Nikki Gore (born 11 December 2000) is an Australian rules footballer playing for Fremantle in the AFL Women's (AFLW) competition. She previously played for Adelaide.

State football
Gore played Australian rules football since the age of 11, first at McLaren and then joined Christies Beach She captained Christies Beach under-14 boys' team in 2014 and in 2016 joined their senior South Australian Women's Football League (SAWFL) side, helping them claim the Adelaide Footy League Division 2 premiership in 2017. In 2018, Gore joined SANFL Women's League (SANFLW) club South Adelaide. She had a very successful first season, averaging 19.5 disposals over eight games, as well as collecting 21 disposals and laying eight tackles in the Grand Final victory over Norwood. In round 4, after collecting 20 disposals, she was nominated for the Breakthrough Player Award, winning the award at the end of the season. Furthermore, she was selected for the 2018 SANFLW Team of the Year and won South Adelaide's best and fairest award. Gore represented South Australia at the 2018 AFL Women's Under 18 Championships and was selected for the initial squad of the All-Australian team. In 2019, Gore averaged 18 disposals over seven games, laying 48 tackles during the SANFLW season, helping South Adelaide claim back-to-back premierships.
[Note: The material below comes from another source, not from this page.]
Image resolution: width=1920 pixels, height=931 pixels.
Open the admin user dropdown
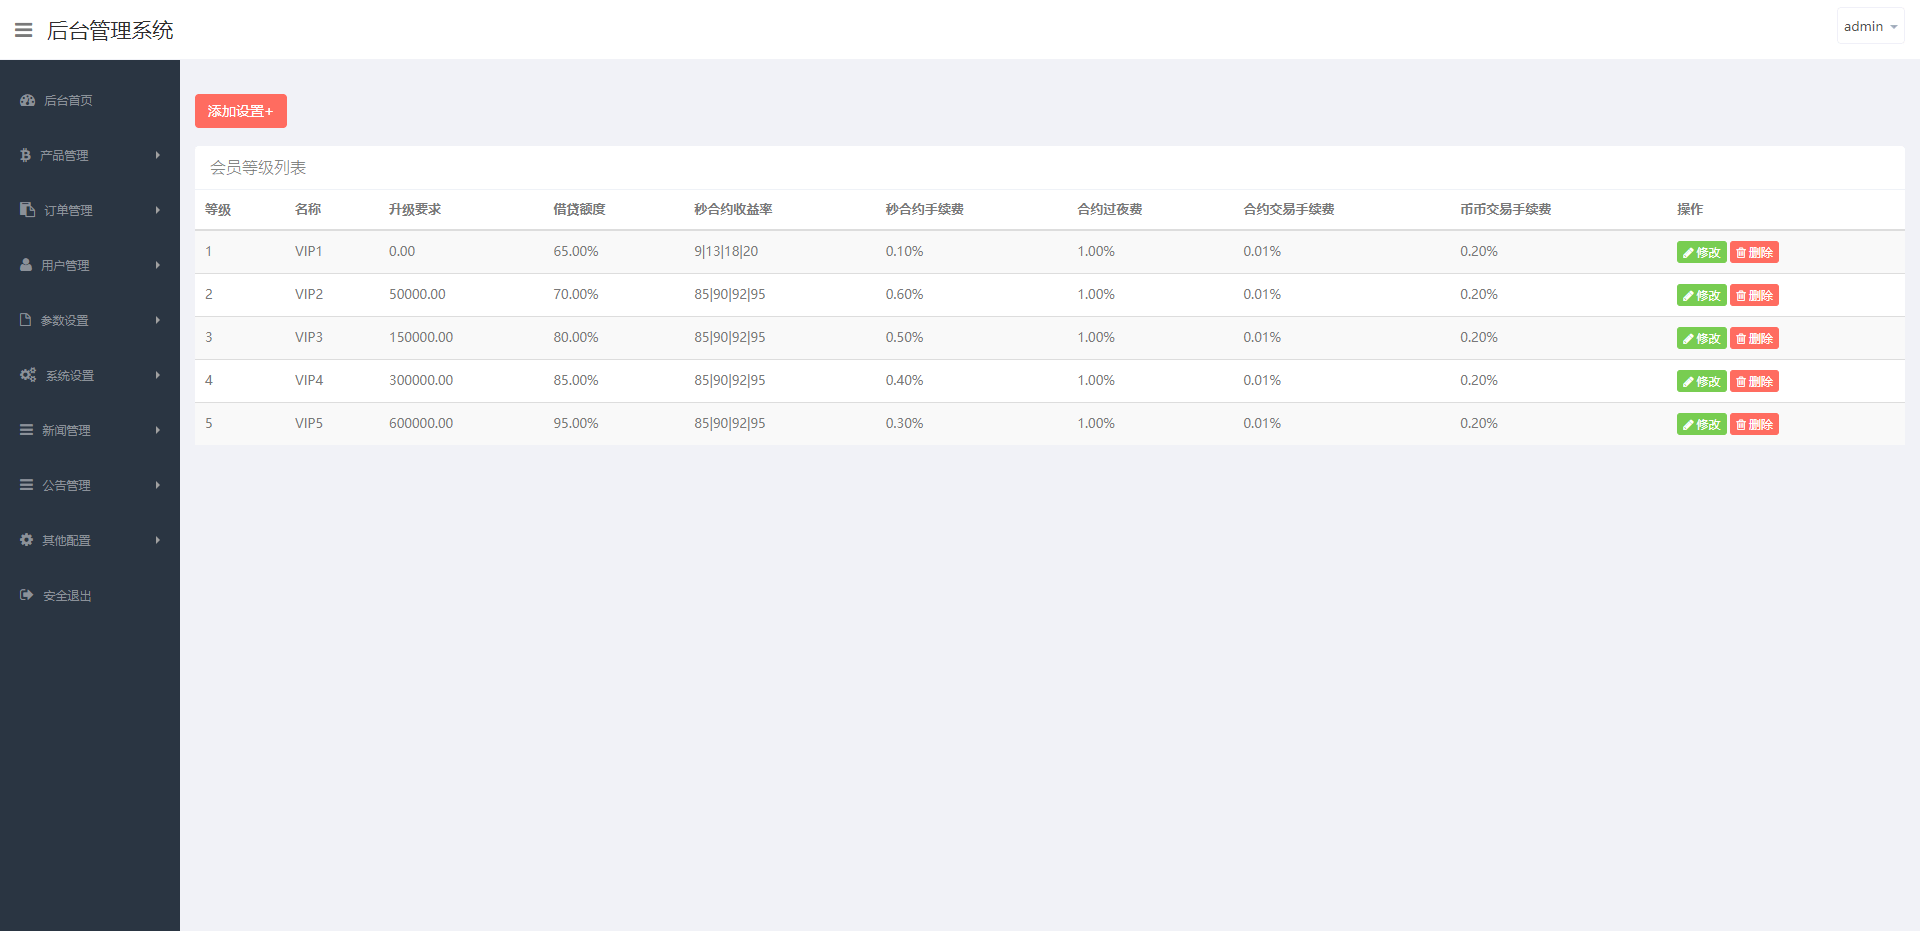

Gore also played two games for NT Thunder during the 2018 VFL Women's (VFLW) season.

AFL Women's career
Gore was drafted by Adelaide with their first selection and eighth overall in the 2018 AFL Women's draft. Adelaide's general manager of football, Phil Harper, said that she "is a real competitor who loves the contest, tackles hard, and has an enormous work rate." She made her debut in the 32 point win over  at Peter Motley Oval in round 6 of the 2019 season.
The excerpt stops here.